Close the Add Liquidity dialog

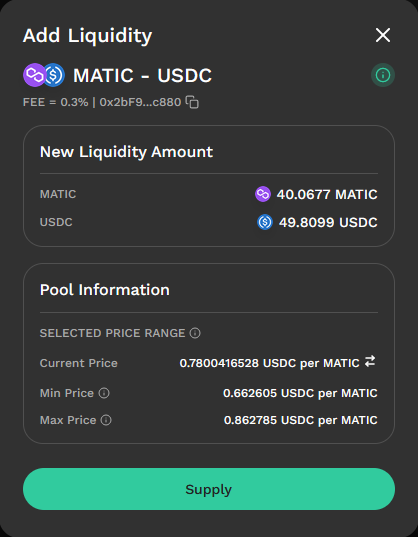coord(383,35)
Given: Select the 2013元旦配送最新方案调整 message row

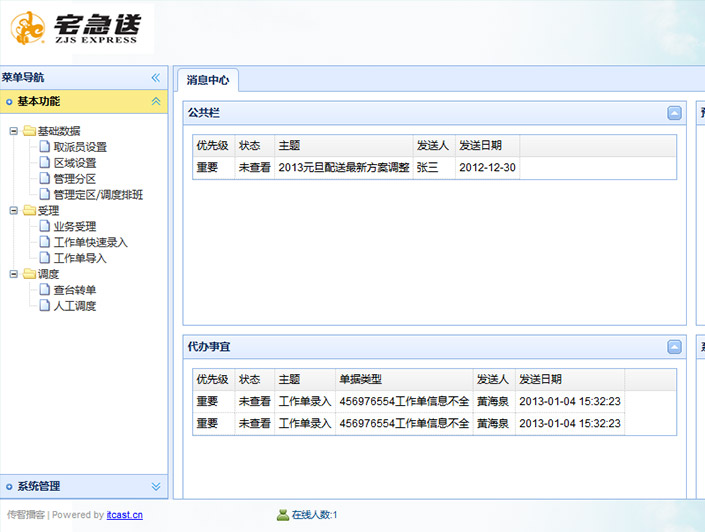Looking at the screenshot, I should click(x=343, y=168).
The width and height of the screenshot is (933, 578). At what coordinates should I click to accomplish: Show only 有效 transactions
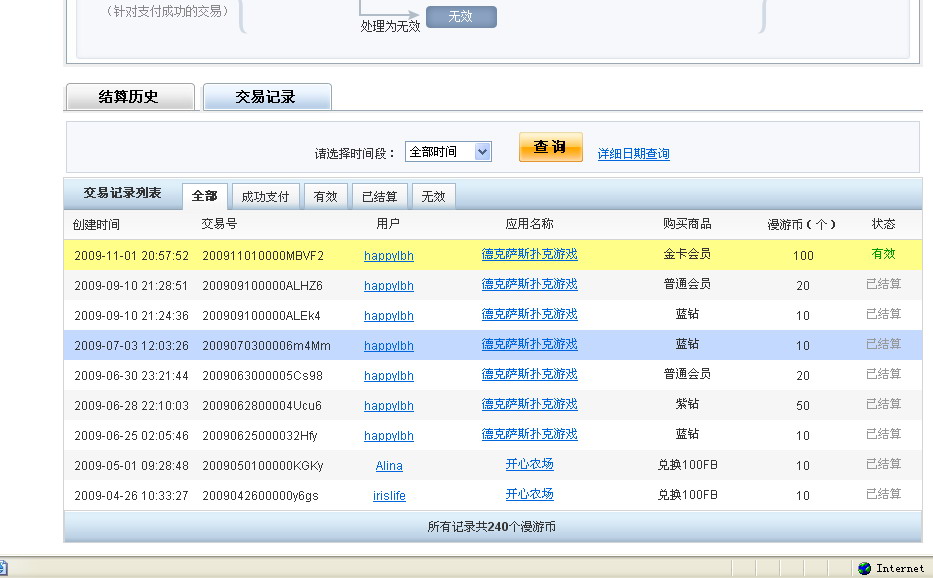point(325,196)
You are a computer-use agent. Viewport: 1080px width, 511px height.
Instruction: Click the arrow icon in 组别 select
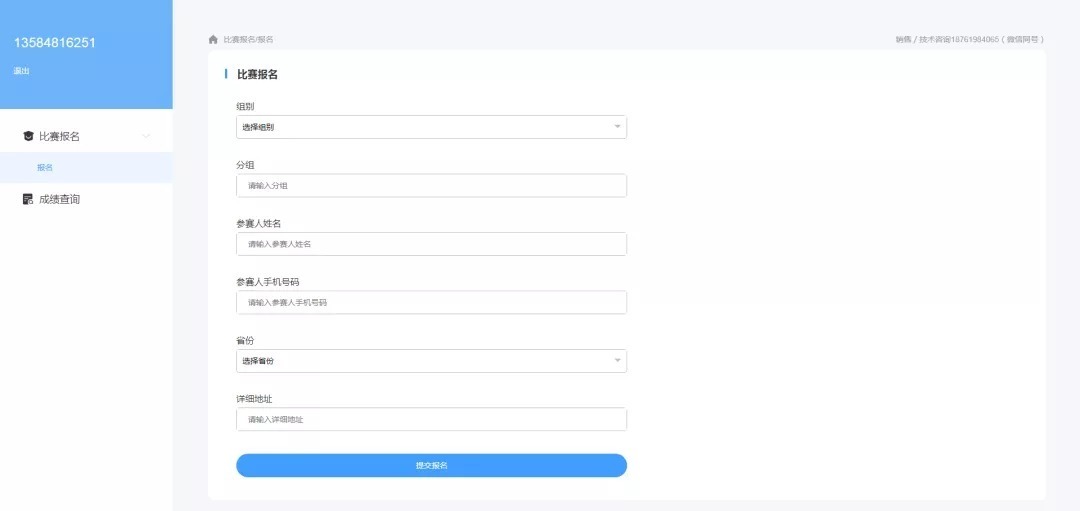click(x=617, y=127)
§ §
= WHAT YOU WILL DO =
Lay out every text line of the items above as a Markdown table with two columns, "Row" and "Text". Number the rows, skip blank lines, and leave the pictures out.

= ANSWER TO THE PROBLEM =
| Row | Text |
|---|---|
| 1 | Close the Add Liquidity dialog |
| 2 | coord(383,35) |
| 3 | Given: Select the 2013元旦配送最新方案调整 message row |
| 4 | Looking at the screenshot, I should click(x=343, y=168). |
| 5 | The width and height of the screenshot is (933, 578). At what coordinates should I click to accomplish: Show only 有效 transactions |
| 6 | point(325,196) |
| 7 | You are a computer-use agent. Viewport: 1080px width, 511px height. |
| 8 | Instruction: Click the arrow icon in 组别 select |
| 9 | click(x=617, y=127) |